▶ [EXERCISE PROMPT]:
Word for word, set down the full listing below.

▽

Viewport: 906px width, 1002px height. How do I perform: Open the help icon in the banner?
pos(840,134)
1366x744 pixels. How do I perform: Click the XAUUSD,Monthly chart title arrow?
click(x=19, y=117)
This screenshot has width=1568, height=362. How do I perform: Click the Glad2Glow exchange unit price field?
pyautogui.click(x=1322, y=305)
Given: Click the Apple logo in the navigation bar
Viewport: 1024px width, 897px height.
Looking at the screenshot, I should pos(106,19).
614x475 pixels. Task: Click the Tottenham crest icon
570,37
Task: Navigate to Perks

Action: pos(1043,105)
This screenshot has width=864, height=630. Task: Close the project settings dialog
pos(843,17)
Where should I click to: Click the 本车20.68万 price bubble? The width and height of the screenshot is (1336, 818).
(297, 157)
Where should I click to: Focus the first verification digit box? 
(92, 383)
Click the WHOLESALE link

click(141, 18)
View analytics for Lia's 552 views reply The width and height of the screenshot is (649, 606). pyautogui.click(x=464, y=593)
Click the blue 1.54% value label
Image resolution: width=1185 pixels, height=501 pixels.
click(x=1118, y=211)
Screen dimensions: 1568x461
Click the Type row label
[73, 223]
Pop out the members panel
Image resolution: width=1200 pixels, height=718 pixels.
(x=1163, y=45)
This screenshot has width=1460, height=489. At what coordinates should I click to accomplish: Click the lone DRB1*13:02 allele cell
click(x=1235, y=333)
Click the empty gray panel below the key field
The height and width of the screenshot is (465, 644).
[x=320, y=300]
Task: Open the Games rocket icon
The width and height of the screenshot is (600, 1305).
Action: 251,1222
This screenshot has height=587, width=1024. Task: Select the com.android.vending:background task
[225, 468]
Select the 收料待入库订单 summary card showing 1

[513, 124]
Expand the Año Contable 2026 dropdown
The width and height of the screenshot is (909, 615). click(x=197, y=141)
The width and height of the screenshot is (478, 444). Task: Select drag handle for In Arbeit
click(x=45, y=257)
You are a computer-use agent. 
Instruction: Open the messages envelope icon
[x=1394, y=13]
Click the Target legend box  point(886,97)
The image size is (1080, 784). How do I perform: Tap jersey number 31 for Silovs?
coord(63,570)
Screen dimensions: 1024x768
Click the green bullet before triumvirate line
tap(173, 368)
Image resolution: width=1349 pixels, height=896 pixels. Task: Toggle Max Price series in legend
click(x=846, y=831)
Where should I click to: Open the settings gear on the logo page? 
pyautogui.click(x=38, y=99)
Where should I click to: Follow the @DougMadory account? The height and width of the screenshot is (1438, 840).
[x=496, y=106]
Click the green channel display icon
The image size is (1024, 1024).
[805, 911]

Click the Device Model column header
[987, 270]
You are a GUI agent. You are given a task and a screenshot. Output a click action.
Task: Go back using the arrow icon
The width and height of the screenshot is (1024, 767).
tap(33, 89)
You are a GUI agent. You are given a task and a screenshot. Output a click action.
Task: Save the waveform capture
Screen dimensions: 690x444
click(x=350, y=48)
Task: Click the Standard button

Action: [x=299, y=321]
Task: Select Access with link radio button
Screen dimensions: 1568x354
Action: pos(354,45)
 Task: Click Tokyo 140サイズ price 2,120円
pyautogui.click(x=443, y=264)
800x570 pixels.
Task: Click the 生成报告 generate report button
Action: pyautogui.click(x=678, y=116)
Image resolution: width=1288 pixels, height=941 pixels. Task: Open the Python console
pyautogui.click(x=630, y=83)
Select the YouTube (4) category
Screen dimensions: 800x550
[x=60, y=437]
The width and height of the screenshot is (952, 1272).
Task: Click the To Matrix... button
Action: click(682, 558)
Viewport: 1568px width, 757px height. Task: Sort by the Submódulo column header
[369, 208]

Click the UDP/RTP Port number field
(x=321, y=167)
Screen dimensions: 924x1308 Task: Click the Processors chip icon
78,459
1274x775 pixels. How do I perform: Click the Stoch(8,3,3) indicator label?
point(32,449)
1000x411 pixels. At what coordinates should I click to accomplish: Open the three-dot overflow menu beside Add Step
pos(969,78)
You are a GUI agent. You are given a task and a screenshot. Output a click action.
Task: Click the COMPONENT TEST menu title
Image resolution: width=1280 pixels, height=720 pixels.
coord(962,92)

△

▶ [WORKED SOLUTION]:
Viewport: 906px width, 1002px height. How do I perform: Open the help icon in the banner?
pos(840,134)
1366x744 pixels. How do I perform: Click the XAUUSD,Monthly chart title arrow?
click(x=19, y=117)
This screenshot has width=1568, height=362. How do I perform: Click the Glad2Glow exchange unit price field?
pyautogui.click(x=1322, y=305)
Given: Click the Apple logo in the navigation bar
Viewport: 1024px width, 897px height.
Looking at the screenshot, I should pos(106,19).
614x475 pixels. Task: Click the Tottenham crest icon
570,37
Task: Navigate to Perks

Action: pos(1043,105)
This screenshot has width=864, height=630. Task: Close the project settings dialog
pos(843,17)
Where should I click to: Click the 本车20.68万 price bubble? The width and height of the screenshot is (1336, 818).
(297, 157)
Where should I click to: Focus the first verification digit box? 
(92, 383)
Click the WHOLESALE link

click(141, 18)
View analytics for Lia's 552 views reply The width and height of the screenshot is (649, 606). pyautogui.click(x=464, y=593)
Click the blue 1.54% value label
Image resolution: width=1185 pixels, height=501 pixels.
click(x=1118, y=211)
Screen dimensions: 1568x461
Click the Type row label
[73, 223]
Pop out the members panel
Image resolution: width=1200 pixels, height=718 pixels.
(x=1163, y=45)
This screenshot has width=1460, height=489. At what coordinates should I click to accomplish: Click the lone DRB1*13:02 allele cell
click(x=1235, y=333)
Click the empty gray panel below the key field
The height and width of the screenshot is (465, 644).
[x=320, y=300]
Task: Open the Games rocket icon
The width and height of the screenshot is (600, 1305).
Action: 251,1222
This screenshot has height=587, width=1024. Task: Select the com.android.vending:background task
[225, 468]
Select the 收料待入库订单 summary card showing 1

[513, 124]
Expand the Año Contable 2026 dropdown
The width and height of the screenshot is (909, 615). click(x=197, y=141)
The width and height of the screenshot is (478, 444). Task: Select drag handle for In Arbeit
click(x=45, y=257)
You are a computer-use agent. 
Instruction: Open the messages envelope icon
[x=1394, y=13]
Click the Target legend box  point(886,97)
The image size is (1080, 784). How do I perform: Tap jersey number 31 for Silovs?
coord(63,570)
Screen dimensions: 1024x768
Click the green bullet before triumvirate line
tap(173, 368)
Image resolution: width=1349 pixels, height=896 pixels. Task: Toggle Max Price series in legend
click(x=846, y=831)
Where should I click to: Open the settings gear on the logo page? 
pyautogui.click(x=38, y=99)
Where should I click to: Follow the @DougMadory account? The height and width of the screenshot is (1438, 840).
[x=496, y=106]
Click the green channel display icon
The image size is (1024, 1024).
[805, 911]

Click the Device Model column header
[987, 270]
You are a GUI agent. You are given a task and a screenshot. Output a click action.
Task: Go back using the arrow icon
The width and height of the screenshot is (1024, 767).
tap(33, 89)
You are a GUI agent. You are given a task and a screenshot. Output a click action.
Task: Save the waveform capture
Screen dimensions: 690x444
click(x=350, y=48)
Task: Click the Standard button

Action: [x=299, y=321]
Task: Select Access with link radio button
Screen dimensions: 1568x354
Action: pos(354,45)
 Task: Click Tokyo 140サイズ price 2,120円
pyautogui.click(x=443, y=264)
800x570 pixels.
Task: Click the 生成报告 generate report button
Action: pyautogui.click(x=678, y=116)
Image resolution: width=1288 pixels, height=941 pixels. Task: Open the Python console
pyautogui.click(x=630, y=83)
Select the YouTube (4) category
Screen dimensions: 800x550
[x=60, y=437]
The width and height of the screenshot is (952, 1272).
Task: Click the To Matrix... button
Action: click(682, 558)
Viewport: 1568px width, 757px height. Task: Sort by the Submódulo column header
[369, 208]

Click the UDP/RTP Port number field
(x=321, y=167)
Screen dimensions: 924x1308 Task: Click the Processors chip icon
78,459
1274x775 pixels. How do I perform: Click the Stoch(8,3,3) indicator label?
point(32,449)
1000x411 pixels. At what coordinates should I click to accomplish: Open the three-dot overflow menu beside Add Step
pos(969,78)
You are a GUI agent. You are given a task and a screenshot. Output a click action.
Task: Click the COMPONENT TEST menu title
Image resolution: width=1280 pixels, height=720 pixels.
coord(962,92)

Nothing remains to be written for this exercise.